Knockout and conditional mouse models allow investigators to compare phenotypic differences when gene expression is either 'on' or 'off', but mutations that occur in real life could generate expression levels that fall between these two extremes. In the March issue of Nature Genetics, Greg Hannon, Scott Lowe and colleagues use RNA interference (RNAi) to generate a series of p53 hypomorphs, and show that the level of p53 markedly affects the level of disease.

The authors generated three retroviral vectors that each contained a distinct short hairpin RNA to target the Trp53 gene. When transfected into cultured cells, these constructs — p53-A, -B and -C — had differential effects on p53 protein expression, which corresponded to differences in the ability of mouse embryonic fibroblasts (MEFs) to form colonies in a colony-formation assay. Following expression of p53-A, which had the least effect on protein levels, only a few colonies were able to grow, whereas p53-C significantly decreased protein expression and many more colonies grew.

So, do these RNAi constructs also affect the tumorigenic capacity of cells? Haematopoietic stem cells were infected with viruses produced from these constructs and were transplanted into Eμ- Myc mice, which develop B-cell lymphomas at 4–6 months. All mice developed palpable lymph nodes within 3–5 weeks, indicative of lymph-node hyperplasia, but only those with p53-B and p53-C developed B-cell lymphomas and showed a decrease in survival, compared with control Eμ-Myc mice.

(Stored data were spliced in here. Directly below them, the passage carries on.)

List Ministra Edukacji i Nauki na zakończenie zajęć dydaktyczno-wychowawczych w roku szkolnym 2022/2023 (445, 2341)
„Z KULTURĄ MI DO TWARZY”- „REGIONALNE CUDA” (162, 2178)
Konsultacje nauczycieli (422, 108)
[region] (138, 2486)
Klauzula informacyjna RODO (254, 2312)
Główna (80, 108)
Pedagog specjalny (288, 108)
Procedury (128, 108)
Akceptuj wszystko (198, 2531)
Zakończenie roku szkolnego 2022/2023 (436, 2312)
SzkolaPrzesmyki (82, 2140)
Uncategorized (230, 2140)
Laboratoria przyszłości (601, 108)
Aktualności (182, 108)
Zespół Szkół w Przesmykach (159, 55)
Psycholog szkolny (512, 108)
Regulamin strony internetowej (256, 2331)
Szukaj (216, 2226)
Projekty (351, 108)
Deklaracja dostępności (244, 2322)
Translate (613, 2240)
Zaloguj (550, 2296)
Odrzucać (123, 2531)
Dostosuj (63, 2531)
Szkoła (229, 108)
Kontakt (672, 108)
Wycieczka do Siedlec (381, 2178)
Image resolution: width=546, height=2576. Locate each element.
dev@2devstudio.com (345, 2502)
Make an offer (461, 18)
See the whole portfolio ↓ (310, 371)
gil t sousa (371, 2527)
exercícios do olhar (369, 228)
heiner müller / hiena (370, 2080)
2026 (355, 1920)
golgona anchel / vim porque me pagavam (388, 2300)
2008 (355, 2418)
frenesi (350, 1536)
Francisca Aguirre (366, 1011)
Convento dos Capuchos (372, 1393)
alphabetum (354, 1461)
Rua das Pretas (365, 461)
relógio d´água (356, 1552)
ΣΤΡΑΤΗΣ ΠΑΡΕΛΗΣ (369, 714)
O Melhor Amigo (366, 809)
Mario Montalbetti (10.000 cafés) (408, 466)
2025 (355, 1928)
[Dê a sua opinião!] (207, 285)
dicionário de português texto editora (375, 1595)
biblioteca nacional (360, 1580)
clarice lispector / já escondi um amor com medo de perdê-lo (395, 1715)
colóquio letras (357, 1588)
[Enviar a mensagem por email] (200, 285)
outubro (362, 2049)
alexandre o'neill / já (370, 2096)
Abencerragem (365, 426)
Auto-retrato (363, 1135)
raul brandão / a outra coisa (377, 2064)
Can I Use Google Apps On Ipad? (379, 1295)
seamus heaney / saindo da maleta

Further analysis showed that p53-B recipients developed smaller and less-malignant tumours than p53-C recipients. The tumours of p53-B recipients still had a high rate of apoptosis, a low mitotic index and did not significantly infiltrate into the lung and liver, whereas the p53-C recipients had low levels of apoptosis, a high mitotic index and a large amount of infiltration. Interestingly, the tumours produced in both of these recipients were not genomically unstable, unlike those that are found in Trp53−/− mice. These results confirm how important the apoptotic function of p53 is for tumour suppression.

In Eμ-Myc mice that are heterozygous for Trp53, all tumours that develop show loss of heterozygosity at the Trp53 locus. Might expression of the RNAi constructs relieve this selection pressure? One of two tumours that developed in p53-B recipients and four of four tumours that developed in p53-C recipients had not lost the second wild-type Trp53 allele, indicating that loss of heterozygosity is not required for tumour development in the presence of the RNAi constructs.

So, as well as producing null phenotypes, RNAi can generate intermediate phenotypes that can help dissect protein function. This protocol also has interesting therapeutic implications, as it shows that stable RNAi can suppress the deleterious function of genes in stem cells ex vivo, and that these retain their function in vivo.